# Biting when putting on leash



## S19977 (Feb 19, 2011)

I'm having an issue with my 13 week old. He used to be really nippy, but as he has gotten older he has become MUCH better. I can pet him now without being bit

However, putting on his leash is when he goes nuts. Its actually one of the only behavioral problems I have with him. He bites the **** out of me to the point where I need gloves to put his collar on.
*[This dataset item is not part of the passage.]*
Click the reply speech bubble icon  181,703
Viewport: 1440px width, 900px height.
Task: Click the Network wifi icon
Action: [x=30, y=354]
I have tried spraying him with water but he just likes it now! I am thinking about giving him treats as I try to put it on. will this work?


----------



## Micky (Jan 1, 2011)

Stella is doing the same, and water she loves lol was thinking of getting the garden hose and the the fire hose, anyhow treat don't work in my case but what I do leave it all alone sit there till she calms down and then take her out. The going nuts has gotten lesser with that she knows now that if she behaves like an idiot there is no going out, this helped for me maybe it helps you good luck


----------



## Kris10 (Aug 26, 2010)

He could be doing this out of excitement ( leash=walk= good times!) if that is the case certainly don't treat when he is out of control . Since the leash ( what it means to him) is the reward I would try stepping back and waiting for calm and trying again. Make him sit. He doesn't get leash until he is calm. This is of course assuming he is acting out of excitement. If he is trying to avoid the leash, I would have him wear it more often around the house to get used to it and of course use it to introduce him to enjoyable things ( not just for going to the vet, and to restrict him).


----------



## GSDAlphaMom (Jul 20, 2010)

I agree with Kris. Assuming it's excitement, step back, tell him to settle and try again, each time he does it repeat. He'll eventually figure out if he is still the leash will go on and he gets to go out.


----------



## Stosh (Jun 26, 2010)

Stosh did that too, he'd get so excited and amped up that he'd bite, jump, whine, etc. I would make him sit or down and as soon as he made the first move to bite or jump I put the collar down and sat down. It takes some time and patience, you'll have to go sit down for what seems like hundreds of times, but he'll catch on.


----------



## S19977 (Feb 19, 2011)

thanks. He loves walks, but loves biting the collar for some reason. i think he is trying to play. I will try waiting it out. Thanks!!


----------



## Elaine (Sep 10, 2006)

You can always shove a toy in his mouth first before trying to put his leash on.


----------



## GSD Momma (Dec 28, 2010)

If the other methods don't work, you could do a small squirt of bitter apple and then tons of praise when he stops biting as a result. Sometimes bitter apple is the only thing my 13 week old understands! We have these really tiny 1oz spray bottles so a little squirt is nothing but makes a big impact. She was biting at my jeans today taking her outside and she ignored my "drop" command and got a squirt. No more pant biting the rest of the day


----------